◆ Set task ◆
Return the passage of the Bhutan blog post starting with "Bhutan Musings" and going on through "country of Bhutan.", copied word for word.

◆ Source extract ◆
>>>

Fav Authors and Books

  • Elizabeth Gilbert
  • Chimamanda Ngozi Adichie
  • Katherine Boo
  • Vikram Seth

Tuesday, September 26, 2006

Bhutan Musings

If there’s one thing that will strike you about Bhutan, it may be its picture-perfect uniformity. Approaching the city after enduring the tortuous drive from India-Bhutan border town Phunsoling to the capital, Thimphu, is almost like stepping into a childhood fairy tale: it’s as if a giant painter had - on a richly-hued landscape of mountains, waterfalls and streams - painted a person, a house, a monastery and a government building – and multiplied the image to produce the country of Bhutan.

Of course, this oversimplifies the variety of peoples and communities present in Bhutan, but government decrees to preserve Bhutan’s distinctive Tibetan Buddhist culture have brought a degree of national uniformity unlike any other part of the world. All Bhutanese nationals, irrespective of class or community, must wear the national dress every day, or face stiff fines of upwards of Rs. 600. The design and structure of all buildings must follow a specific architectural code; the decorative, painted exteriors and pagoda-like design of buildings are based on an architectural style typical of traditional Bhutanese homes.

<<<

◆ Information shown ◆
>>>

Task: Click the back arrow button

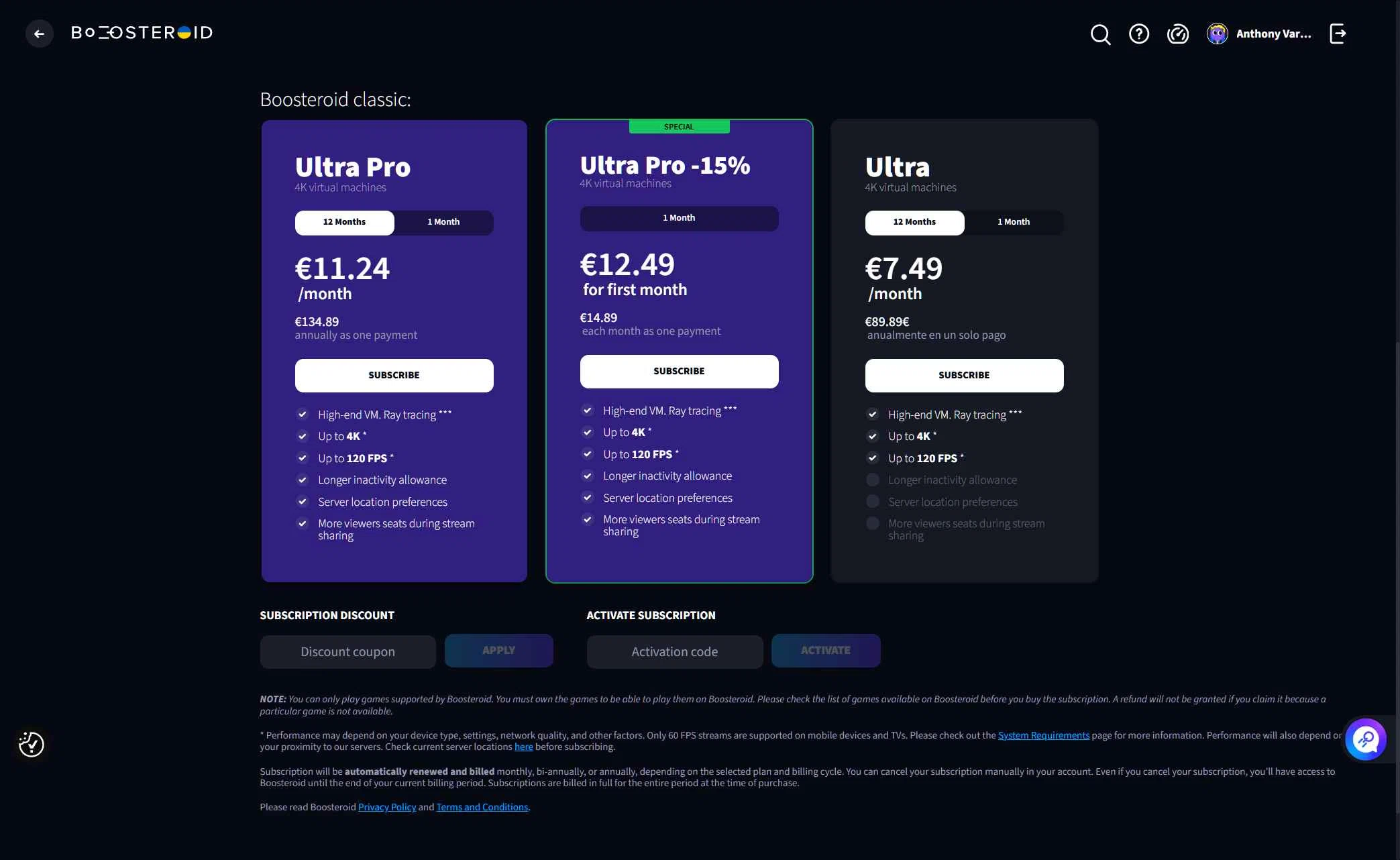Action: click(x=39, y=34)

<<<
>>>

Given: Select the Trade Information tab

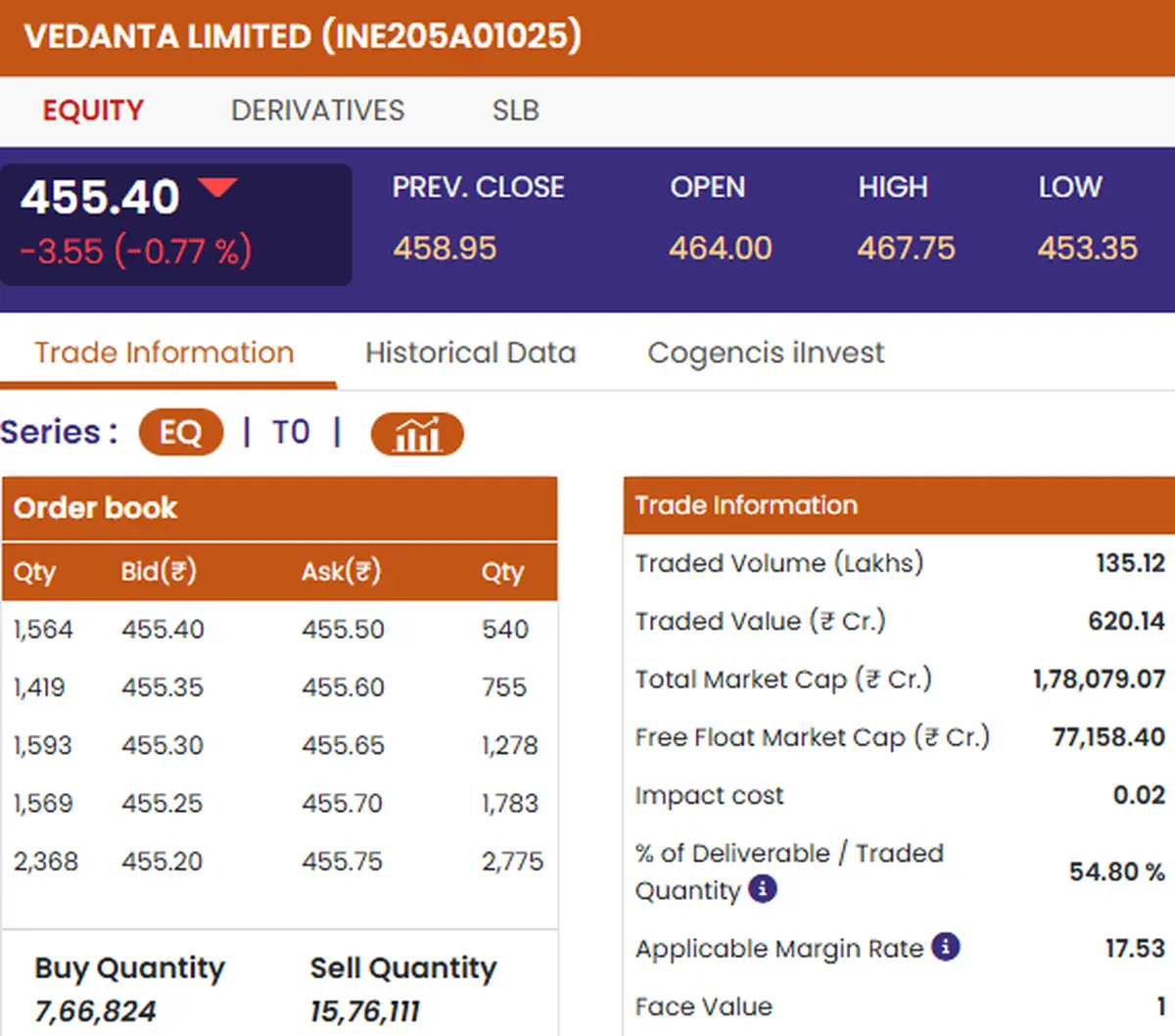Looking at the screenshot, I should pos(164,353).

<<<
>>>

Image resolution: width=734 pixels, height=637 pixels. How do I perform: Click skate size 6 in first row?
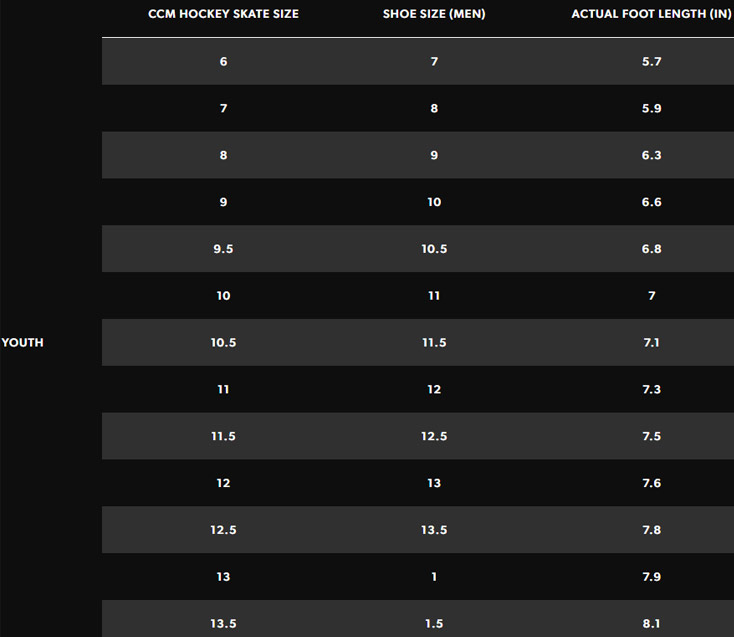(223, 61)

<<<

◆ Task answer ◆
Bhutan Musings

If there’s one thing that will strike you about Bhutan, it may be its picture-perfect uniformity. Approaching the city after enduring the tortuous drive from India-Bhutan border town Phunsoling to the capital, Thimphu, is almost like stepping into a childhood fairy tale: it’s as if a giant painter had - on a richly-hued landscape of mountains, waterfalls and streams - painted a person, a house, a monastery and a government building – and multiplied the image to produce the country of Bhutan.